EPR programs are enacted by governments and put a legal obligation on producers to adhere to laws concerning the lifecycle management of their products and packaging, including the achievement of performance targets. Producers can choose whether to meet the required obligations themselves or pay to outsource the management to a third-party organization, such as a Producer Responsibility Organization (PRO).
Although there are fundamental principles and elements that generally apply in all EPR programs, they must also adapt to local conditions - such as existing recycling infrastructure, business climate, and political landscape - to be successful.
EPR is industry funded: Producers cover the costs for the lifecycle management of their products and packaging, including collection, sorting, and recycling. Producers create the products and packaging put on the market and therefore are the stakeholder who is best suited to implement positive changes at the end of the product lifecycle.
This represents a shift away from traditional waste management approaches, where the responsibility for funding rests with municipalities and residents (commonly through taxes or direct subscription fees). To ensure compliance, an EPR law usually stipulates producers will incur a financial penalty if they do not fulfill their EPR obligations, such as meeting performance targets for recycling.
An example of EPR is a deposit return scheme (DRS) for beverage containers. A DRS works by placing a monetary value on waste. The consumer pays a small, but meaningful deposit when they buy a canned or bottled beverage, which is then refunded in full when the consumer returns the empty container, for example through a reverse vending machine (RVM) at their local retailer. After the empty bottle is returned through the RVM, it can be sorted and then recycled into a new container, over and over again.

▸ **REQUIRED WORK**:
1. In the EPR text, who bears responsibility for funding under traditional waste management approaches?
2. Which local conditions does the EPR text say programs must adapt to in order to be successful? List all of them.
3. Repeat the EPR text between "EPR programs are" and "to be successful.", inclusive.
You won't need any of the data for this.

▸ **DATA SEGMENT**:
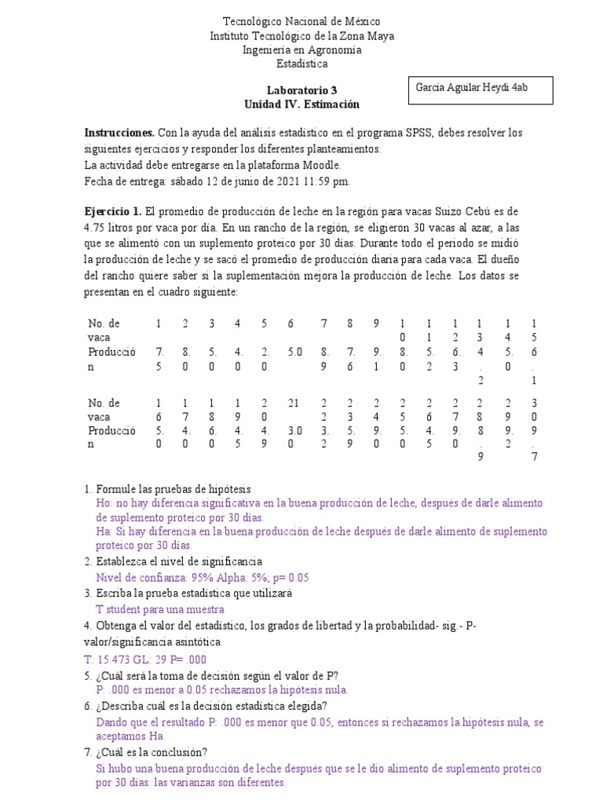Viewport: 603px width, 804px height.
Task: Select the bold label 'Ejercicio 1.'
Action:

▸ **ANSWERS FOR THE TASKS**:
1. Municipalities and residents, commonly through taxes or direct subscription fees.

2.
- Existing recycling infrastructure
- Business climate
- Political landscape

3.
EPR programs are enacted by governments and put a legal obligation on producers to adhere to laws concerning the lifecycle management of their products and packaging, including the achievement of performance targets. Producers can choose whether to meet the required obligations themselves or pay to outsource the management to a third-party organization, such as a Producer Responsibility Organization (PRO).
Although there are fundamental principles and elements that generally apply in all EPR programs, they must also adapt to local conditions - such as existing recycling infrastructure, business climate, and political landscape - to be successful.